5 tips for trying intermittent fasting

5 tips for trying intermittent fasting

Have you ever felt fed up with deciphering conflicting messages on what to eat and how much? Everyone seems to have a different opinion.

Dr. Tony Hampton, a family medicine physician at Advocate Medical Group Beverly Outpatient Center in Chicago, tells his patients, “What you may not know, is it’s not just what you eat, but when you eat that matters.”

Intermittent fasting provides a simpler way to eat healthy by limiting food consumption to specific times, rather than counting calories or cutting out food groups. For example, some people might try only eating within an 8-hour window during the day, and fasting for the other 16 hours.

It may have some benefits, but you might be thinking: is it worth giving up your late-night snacks while streaming your favorite show? In a world where convenience is king, the thought of denying your cravings can seem nearly impossible.

And it may not be for everyone, so if you try intermittent fasting, take stock of how you feel and consult a medical professional if you have questions.

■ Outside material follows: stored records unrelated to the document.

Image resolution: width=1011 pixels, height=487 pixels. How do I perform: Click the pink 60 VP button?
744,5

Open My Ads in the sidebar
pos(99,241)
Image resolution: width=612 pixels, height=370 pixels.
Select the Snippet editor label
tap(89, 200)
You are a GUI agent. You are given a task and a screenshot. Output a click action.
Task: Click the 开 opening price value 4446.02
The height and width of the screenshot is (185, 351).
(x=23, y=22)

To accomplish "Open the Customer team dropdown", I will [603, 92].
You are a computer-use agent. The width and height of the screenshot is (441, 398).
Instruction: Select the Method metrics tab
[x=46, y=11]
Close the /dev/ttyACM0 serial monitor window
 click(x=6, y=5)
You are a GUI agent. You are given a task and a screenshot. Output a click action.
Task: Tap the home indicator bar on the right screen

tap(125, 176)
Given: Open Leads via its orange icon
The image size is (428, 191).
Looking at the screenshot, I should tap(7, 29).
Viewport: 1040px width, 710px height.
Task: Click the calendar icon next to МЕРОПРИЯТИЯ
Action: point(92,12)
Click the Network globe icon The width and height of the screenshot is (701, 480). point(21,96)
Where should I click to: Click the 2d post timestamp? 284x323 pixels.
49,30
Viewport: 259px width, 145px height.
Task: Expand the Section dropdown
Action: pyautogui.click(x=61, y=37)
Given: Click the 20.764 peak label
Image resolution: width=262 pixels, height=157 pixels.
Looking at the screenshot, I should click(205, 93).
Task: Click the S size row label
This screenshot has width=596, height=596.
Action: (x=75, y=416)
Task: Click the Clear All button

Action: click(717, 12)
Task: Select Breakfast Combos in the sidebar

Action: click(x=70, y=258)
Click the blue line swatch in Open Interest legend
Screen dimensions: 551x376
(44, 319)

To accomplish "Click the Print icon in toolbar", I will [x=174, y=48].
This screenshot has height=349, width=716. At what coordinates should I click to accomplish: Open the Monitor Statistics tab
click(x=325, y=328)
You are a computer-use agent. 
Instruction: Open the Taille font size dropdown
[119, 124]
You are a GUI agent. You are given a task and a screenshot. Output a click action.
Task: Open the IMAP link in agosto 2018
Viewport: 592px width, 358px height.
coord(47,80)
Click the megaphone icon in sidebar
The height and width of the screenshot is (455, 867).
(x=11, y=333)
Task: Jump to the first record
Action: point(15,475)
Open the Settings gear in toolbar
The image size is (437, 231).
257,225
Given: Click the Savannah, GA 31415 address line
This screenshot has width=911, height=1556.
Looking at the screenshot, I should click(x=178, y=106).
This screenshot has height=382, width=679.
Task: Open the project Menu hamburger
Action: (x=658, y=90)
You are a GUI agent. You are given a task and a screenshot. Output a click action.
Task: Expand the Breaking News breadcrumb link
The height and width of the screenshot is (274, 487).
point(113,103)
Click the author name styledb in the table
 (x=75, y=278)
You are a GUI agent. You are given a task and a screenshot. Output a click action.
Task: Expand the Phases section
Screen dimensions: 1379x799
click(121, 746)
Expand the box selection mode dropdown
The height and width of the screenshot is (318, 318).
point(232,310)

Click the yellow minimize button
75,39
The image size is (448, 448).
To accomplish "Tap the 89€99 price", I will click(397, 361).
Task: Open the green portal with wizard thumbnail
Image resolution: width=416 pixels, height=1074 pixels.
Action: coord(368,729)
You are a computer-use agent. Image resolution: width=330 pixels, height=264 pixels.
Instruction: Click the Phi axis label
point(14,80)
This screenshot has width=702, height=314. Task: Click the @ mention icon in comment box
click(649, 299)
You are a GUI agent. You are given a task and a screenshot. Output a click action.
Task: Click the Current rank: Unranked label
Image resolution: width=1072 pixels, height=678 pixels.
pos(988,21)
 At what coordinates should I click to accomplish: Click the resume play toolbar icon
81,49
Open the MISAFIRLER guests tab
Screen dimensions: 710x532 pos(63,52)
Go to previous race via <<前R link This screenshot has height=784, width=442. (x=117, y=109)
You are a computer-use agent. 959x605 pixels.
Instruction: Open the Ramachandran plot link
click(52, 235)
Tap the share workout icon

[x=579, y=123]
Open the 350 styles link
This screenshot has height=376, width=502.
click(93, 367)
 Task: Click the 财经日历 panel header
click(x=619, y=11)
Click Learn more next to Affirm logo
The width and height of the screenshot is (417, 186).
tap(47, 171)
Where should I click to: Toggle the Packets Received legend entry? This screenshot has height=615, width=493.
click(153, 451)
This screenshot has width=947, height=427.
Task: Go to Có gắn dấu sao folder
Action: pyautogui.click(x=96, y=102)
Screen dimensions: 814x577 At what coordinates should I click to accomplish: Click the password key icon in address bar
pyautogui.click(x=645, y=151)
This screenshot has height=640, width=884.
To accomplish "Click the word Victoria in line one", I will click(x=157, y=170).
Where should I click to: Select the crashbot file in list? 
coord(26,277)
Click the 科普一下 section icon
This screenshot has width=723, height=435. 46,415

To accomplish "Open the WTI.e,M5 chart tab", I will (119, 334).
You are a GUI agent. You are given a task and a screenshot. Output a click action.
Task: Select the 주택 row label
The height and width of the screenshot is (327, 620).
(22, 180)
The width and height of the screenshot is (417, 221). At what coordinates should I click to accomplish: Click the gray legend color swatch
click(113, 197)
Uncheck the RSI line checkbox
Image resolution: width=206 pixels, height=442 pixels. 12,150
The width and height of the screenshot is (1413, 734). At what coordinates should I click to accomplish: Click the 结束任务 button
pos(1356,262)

If you want to give it a try, Dr. Hampton has some tips:

Simplify your schedule: Ever have days when you think, “Where did the time go?” These are the days of the week you want to leverage for intermittent fasting. You know, when finding time to prepare, purchase or pack a lunch, let alone eat it, is a struggle? Think about which days fasting might make your life easier and let your schedule work for you.

Fill up on whole foods: Instead of concentrating on what you won’t be eating during your fast, get excited about all the energizing foods you will be eating. Experts recommend eating real, whole foods that are high in protein, nutrients and healthy fats. Example diets that pair well with intermittent fasting include low-carb, high-fat and Mediterranean diets. Bring on the meat, cheese and healthy fats. However, don’t get hung up on overhauling your diet overnight. Making changes takes time, and the goal of this trial is to finish your first fast. Keep it simple and work in whole foods where you can.

Delay breakfast: One way to start your fast is by simply delaying breakfast until around 11 a.m. Early morning meals are often rushed and do not provide much nutritional value. And if you’re concerned about missing “the most important meal of the day,” Dr. Hampton says you shouldn’t be. He says that “now that research on fasting has been conducted, we know breakfast is not required for most of us, and it may even be better to avoid it all together.”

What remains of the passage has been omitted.